Deviations in Orchestrating Supply

Supply Chain Orchestration tracks transactions during the supply lifecycle of each buy, transfer, and make flow. Use it to view the supply request and supply status, including exceptions.

A deviation is a supply line that deviates from the promised delivery date or from the promised item quantity.

Change or delay might cause a deviation. Here are some example changes.

  • Someone cancels the purchase order, work order, or transfer order.

  • Quality assurance rejects an item because of a quality problem.

  • A supplier can't meet the requested quantity or scheduled date.

  • Someone reassigns a reserved supply.

You can manage change that happens in the supply.

  • Create and manage alternate supply sources that meet demand.

  • Split a supply tracking line into more than one tracking line. Create a parallel flow in the orchestration process for each split line.

Assume you receive a tracking line for a buy request that includes 100 items.

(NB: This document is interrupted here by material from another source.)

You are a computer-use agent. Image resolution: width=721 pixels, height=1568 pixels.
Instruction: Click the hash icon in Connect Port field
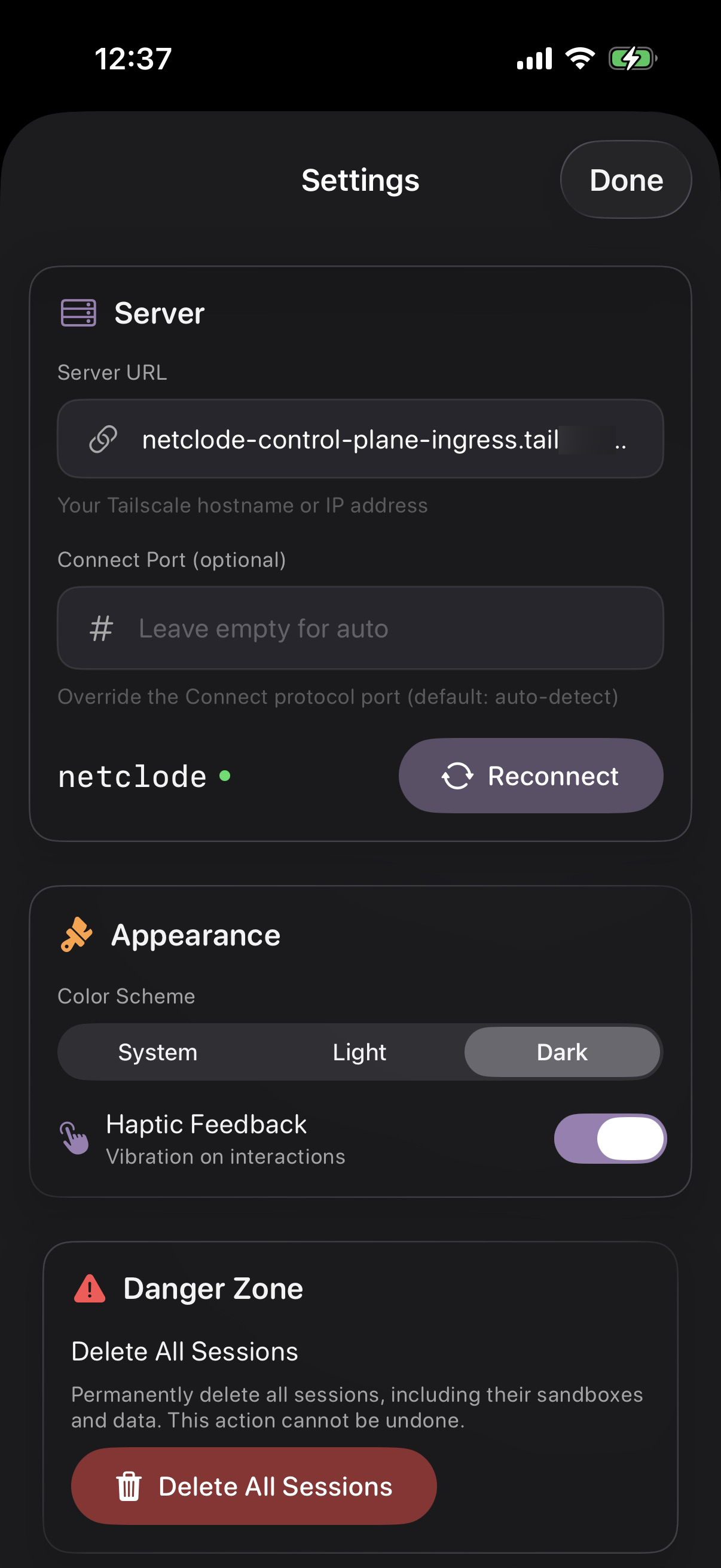point(101,628)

  • Orchestration sends a buy request for a quantity of 100 to your procurement system.

  • Procurement creates a requisition and a purchase order that includes three schedules. One schedule with a quantity of 50, another 30, and another 20.

  • Procurement sends the purchase order to orchestration.

  • Orchestration tracks each schedule independently, so it splits the tracking line that contains a quantity of 100 into three tracking lines. One with a quantity of 50, another 30, and another 20. It uses a separate orchestration process instance to track each schedule.

  • You use the Supply Overview work area to manage the supply tracking lines.

  • You can also manage exceptions for each tracking line.